I had a fight with my boss yesterday. Now that’s not really unusual, I fight with him daily; it’s just that usually the fights are confined to inside my head. Not so yesterday.  We had a crazy mama come in last week. She wanted to talk to the math teacher so I just planned to go in and give her the social studies grades and get out, there is usually little joy in parent conferences. But this mama was nuts and I wasn’t leaving my partners alone with her. She accused us of not teaching her child anything, that we were prejudice because he is Hispanic, that we expected him to be a custodian – but she has decided he will be a doctor.  She rarely let us speak and over talked us when we tried.
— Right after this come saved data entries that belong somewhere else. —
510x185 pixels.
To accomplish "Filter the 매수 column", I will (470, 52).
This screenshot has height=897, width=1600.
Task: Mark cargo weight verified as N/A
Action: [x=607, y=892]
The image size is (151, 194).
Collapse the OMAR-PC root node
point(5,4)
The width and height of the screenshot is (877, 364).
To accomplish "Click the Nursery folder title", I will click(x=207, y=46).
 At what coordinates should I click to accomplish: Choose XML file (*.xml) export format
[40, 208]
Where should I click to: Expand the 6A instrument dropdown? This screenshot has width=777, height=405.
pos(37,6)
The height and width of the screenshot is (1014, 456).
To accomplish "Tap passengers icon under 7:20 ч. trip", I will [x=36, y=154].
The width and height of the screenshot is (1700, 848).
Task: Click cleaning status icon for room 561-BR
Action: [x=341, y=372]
The truth is she has a pretty nice kid and very bright. Problem is he doesn’t want to do his work or study – strangely enough that causes his grades to go down. After letting her have her say and that ‘we’ (mostly one teacher) weren’t doing our jobs I told her, “From what I can see you are doing a great job as his mother, and I can assure you we are doing our jobs as teachers. It seems the one not doing their job is your son and until he decides to do the work there is not much you or we can do for him.”
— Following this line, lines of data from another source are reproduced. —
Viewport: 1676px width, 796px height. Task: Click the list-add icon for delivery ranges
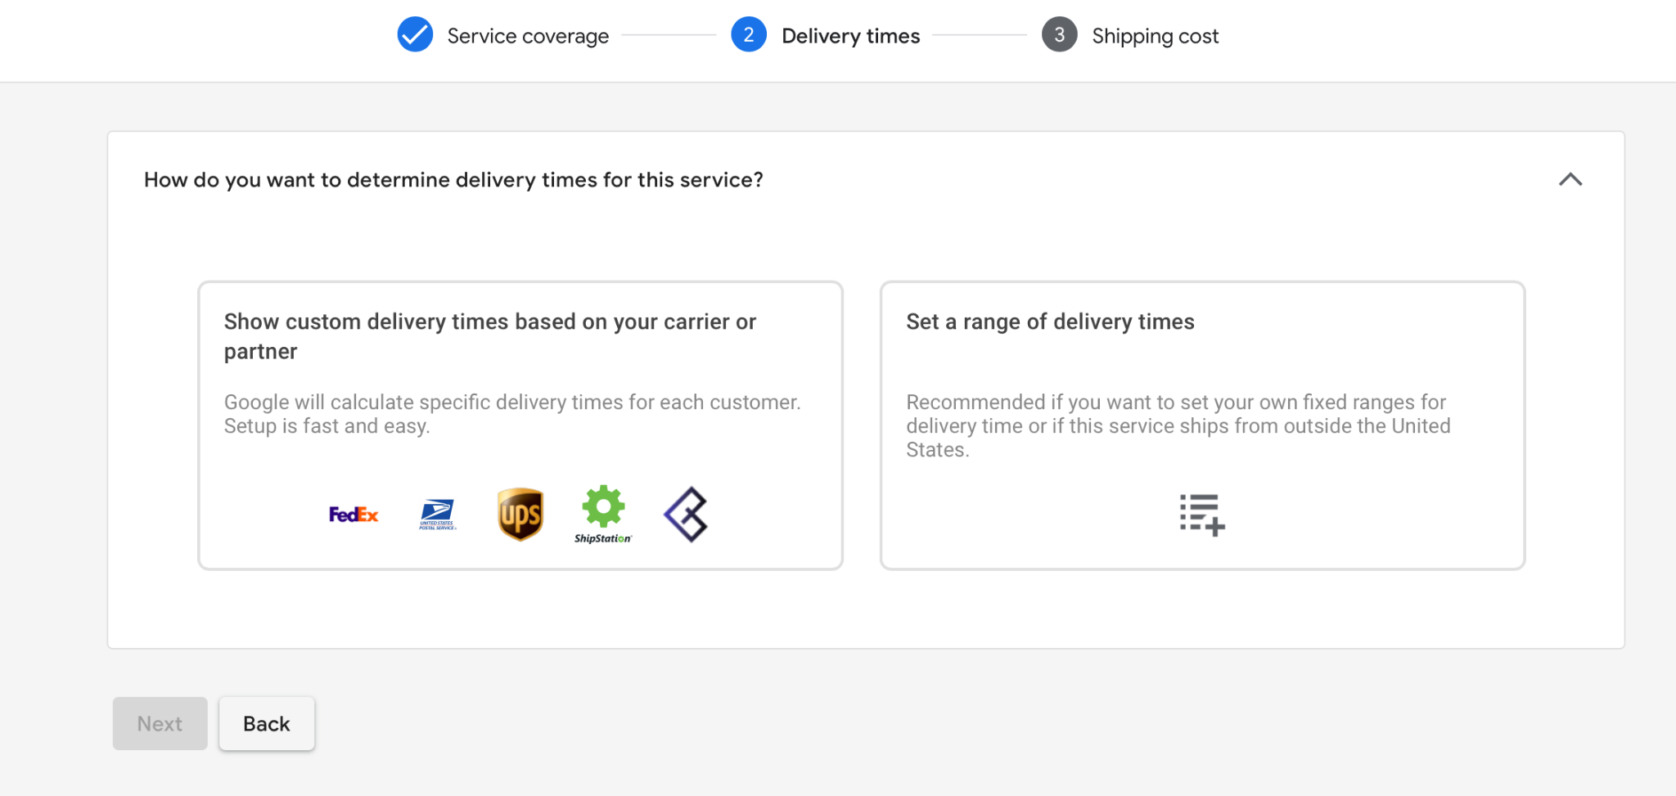click(x=1202, y=515)
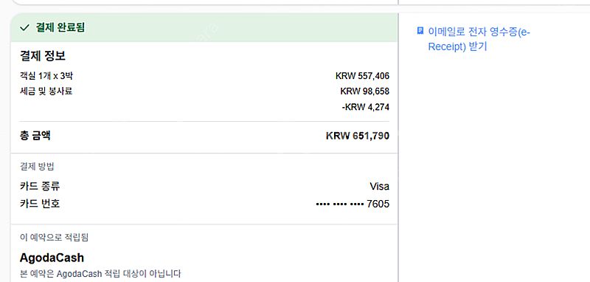Click the payment completed checkmark icon
The width and height of the screenshot is (590, 282).
(24, 27)
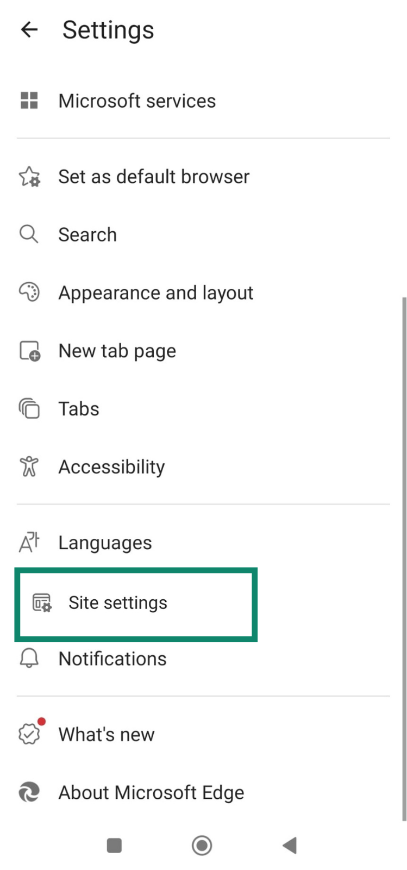Tap the Accessibility figure icon
The width and height of the screenshot is (407, 870).
tap(29, 467)
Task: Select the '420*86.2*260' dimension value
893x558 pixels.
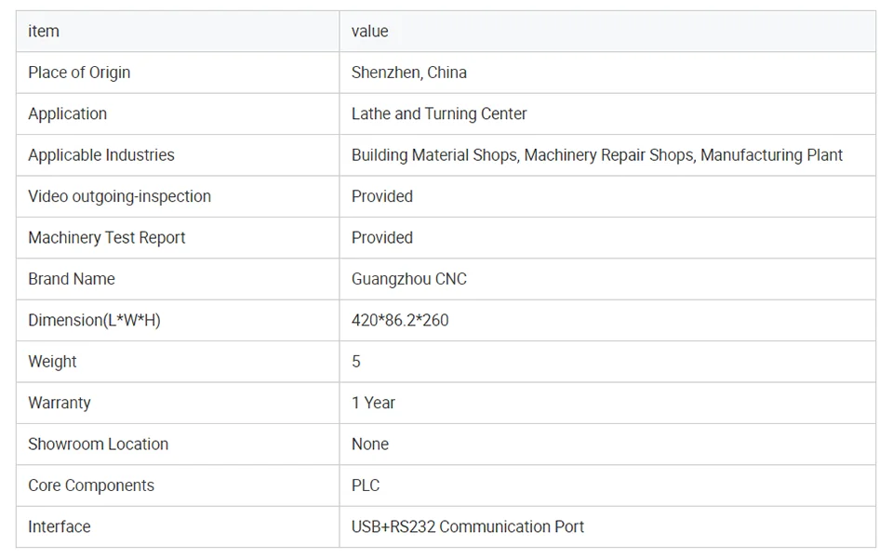Action: 400,320
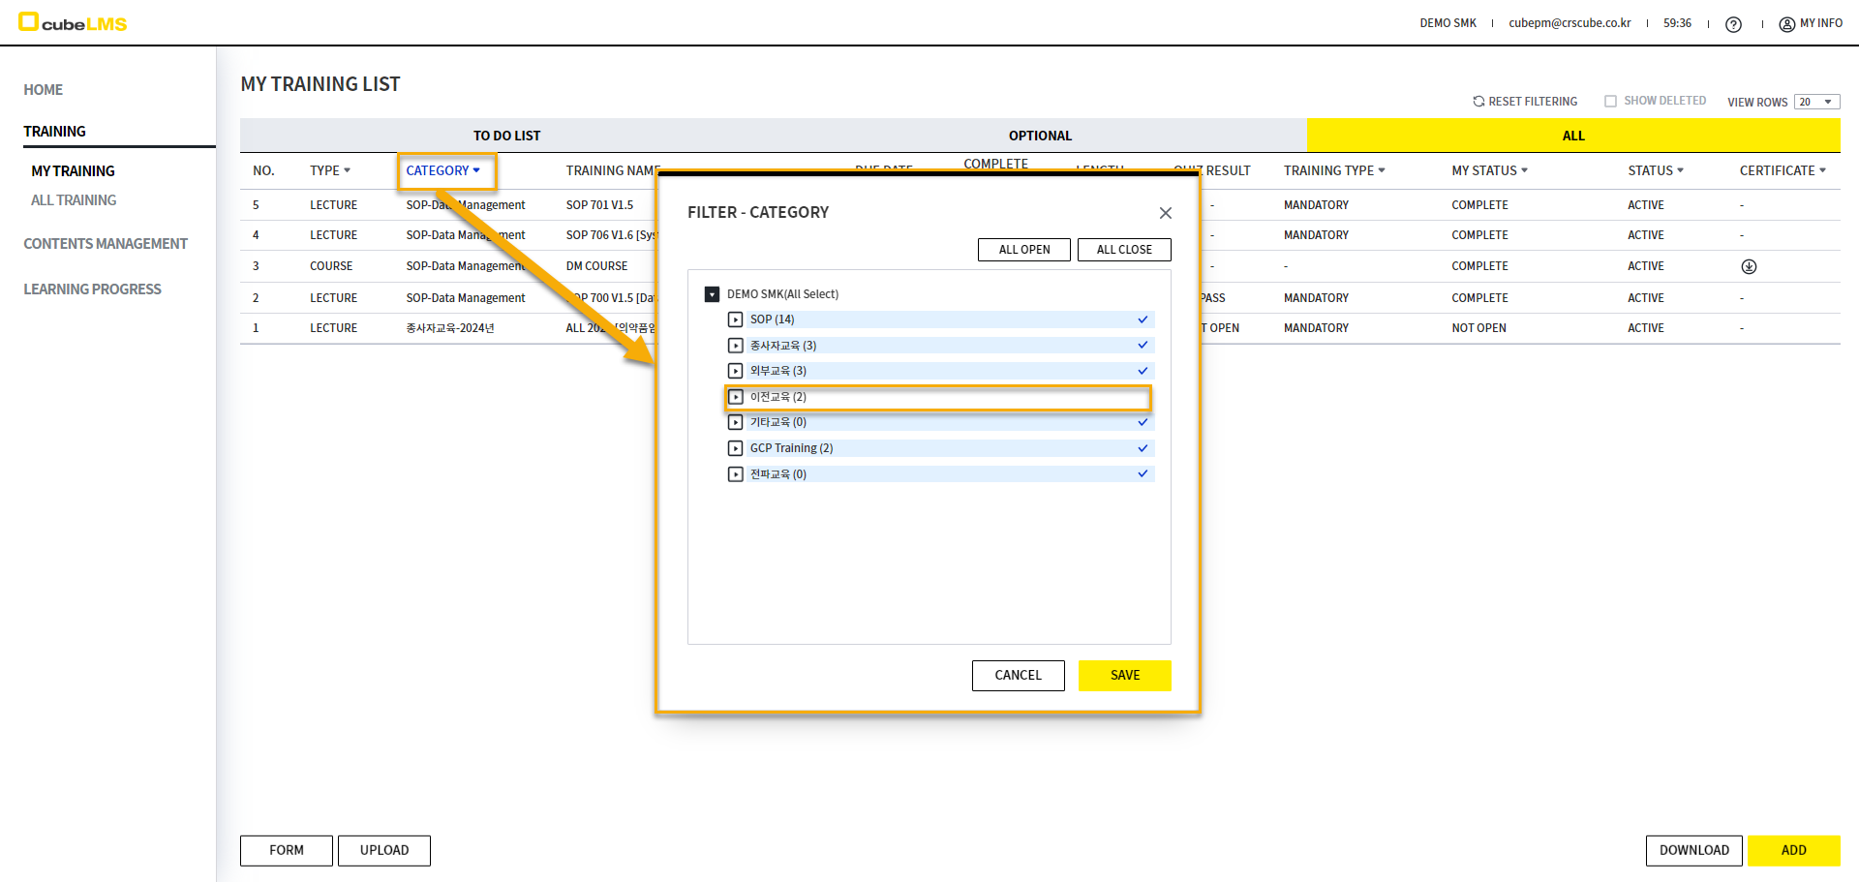Image resolution: width=1859 pixels, height=882 pixels.
Task: Close the Filter - Category dialog
Action: coord(1165,213)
The mom accosted the boss in the parking lot Monday morning  to tell him her version of what was said at the meeting. And nearly everything she told him was untrue. She basically took everything she was accusing us of and told him we said it. I’m sure she heard that, she just didn’t realize it was all coming from her.
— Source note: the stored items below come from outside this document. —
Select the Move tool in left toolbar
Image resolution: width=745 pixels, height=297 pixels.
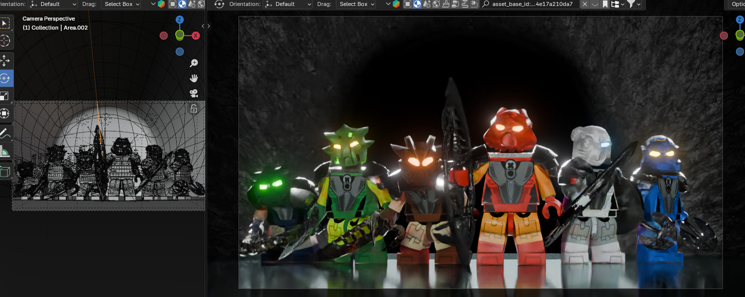[x=5, y=61]
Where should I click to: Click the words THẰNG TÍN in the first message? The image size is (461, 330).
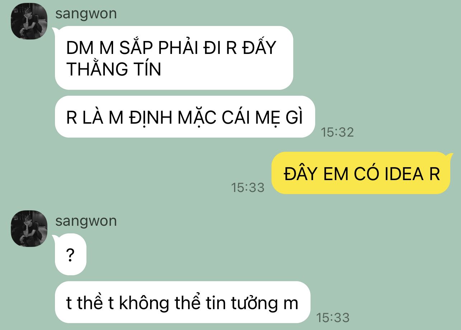(x=114, y=69)
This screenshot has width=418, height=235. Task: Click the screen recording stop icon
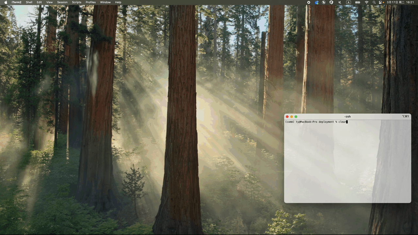[309, 2]
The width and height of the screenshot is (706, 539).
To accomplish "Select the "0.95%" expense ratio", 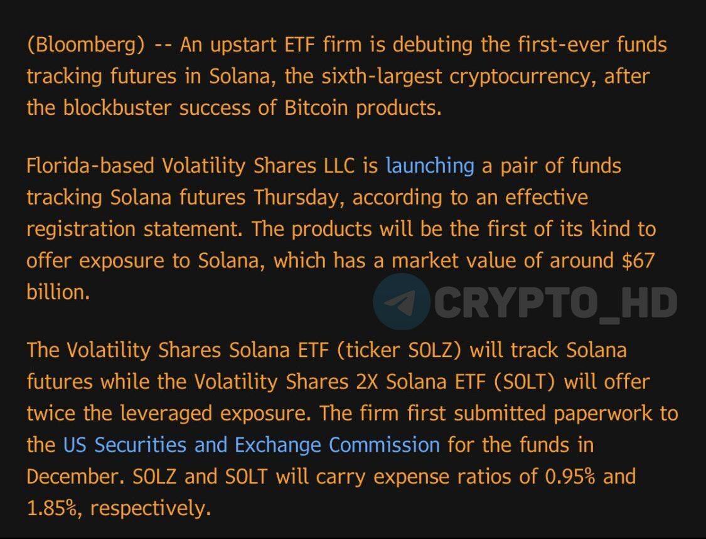I will (x=570, y=476).
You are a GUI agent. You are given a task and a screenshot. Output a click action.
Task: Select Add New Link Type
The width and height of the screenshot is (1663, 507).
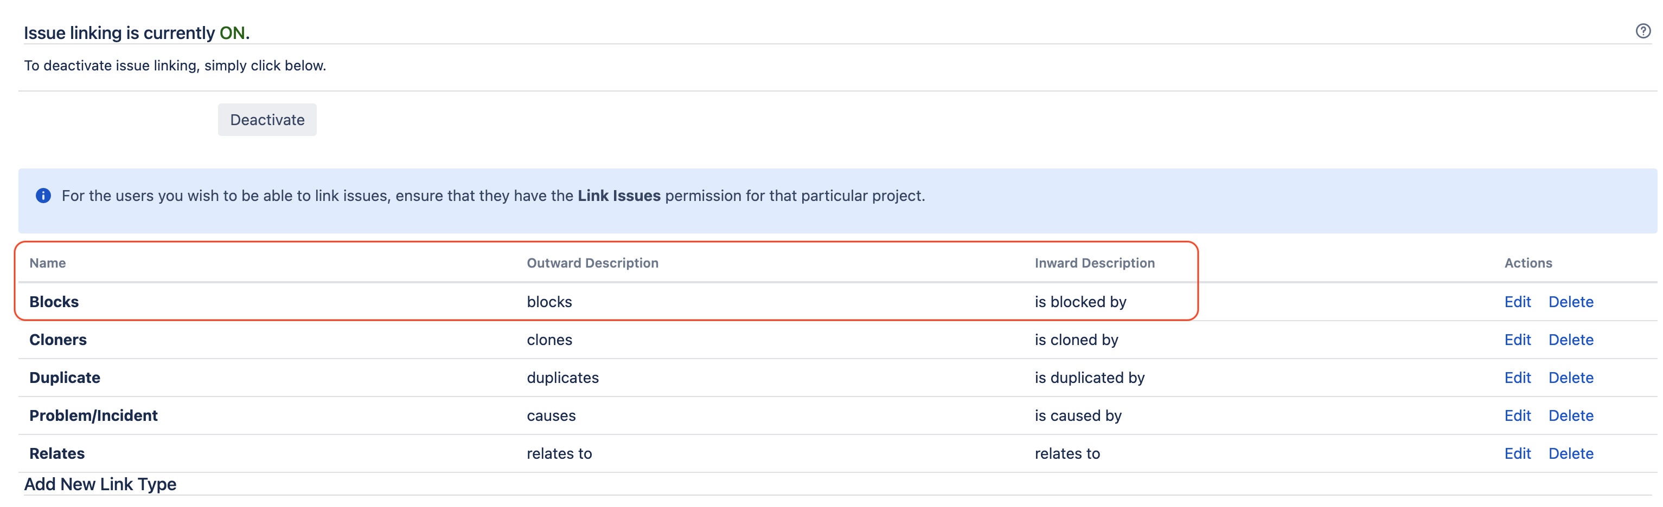tap(100, 484)
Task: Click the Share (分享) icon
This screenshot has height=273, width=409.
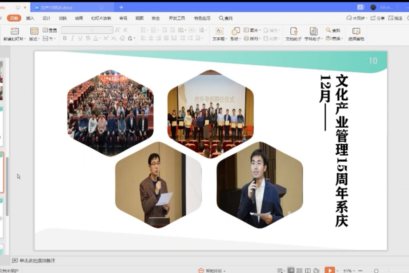Action: [x=377, y=18]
At planning Mr. K was to report to the office. Now you know if you’ve read here long Mr. K and I aren’t the best of friends, but after working with him for several years I feel more like an exasperated mother than an enemy. The administration is blaming him for things he has not done and demanding things from him that they demand from no one else. It’s getting my back up.

In an email the boss sent to Mr. K, he outlined all the mother had said and said he wanted to meet with Mr. K at planning time. Megan and I, who had been at the meeting, decide to go with him as support and as witnesses.

The boss refused to allow us in. I tried to speak to him as he walked into his office, but as he always does when I try to speak to him he kept walking. Slightly louder (but I swear, not yelling) I tried to say, “You better listen to us because we were at the meeting and heard what she and Mr. K said.”

He blazed out of his office half way through my sentence, seeming quite angry, saying, “This is not how we’re handling this. I’ll speak with you later.” And disappeared into the office with Mr. K and the vice principal. To say I was pissed would be an understatement.

We waited – mostly as a show of support for Mr. K, for nearly an hour. Then he asked Megan and me to meet with him. As he ushered us in, I pulled out my phone – very obviously, to tape the meeting. Megan told him what had actually been said at the meeting. I remained too angry to do much talking. Then he asked Megan and the VP to leave and for me to remain.

I won’t go into all the details, but we each aired out some of our feelings and disagreements. I was able to state my piece and despite how angry I was I managed to be polite and professional – and I didn’t cry, which is a problem I sometimes have when I’m very angry. I was proud of me. I have tenure and one year to go, he doesn’t have much to hold over me and by the time I left his office he was apologizing to me.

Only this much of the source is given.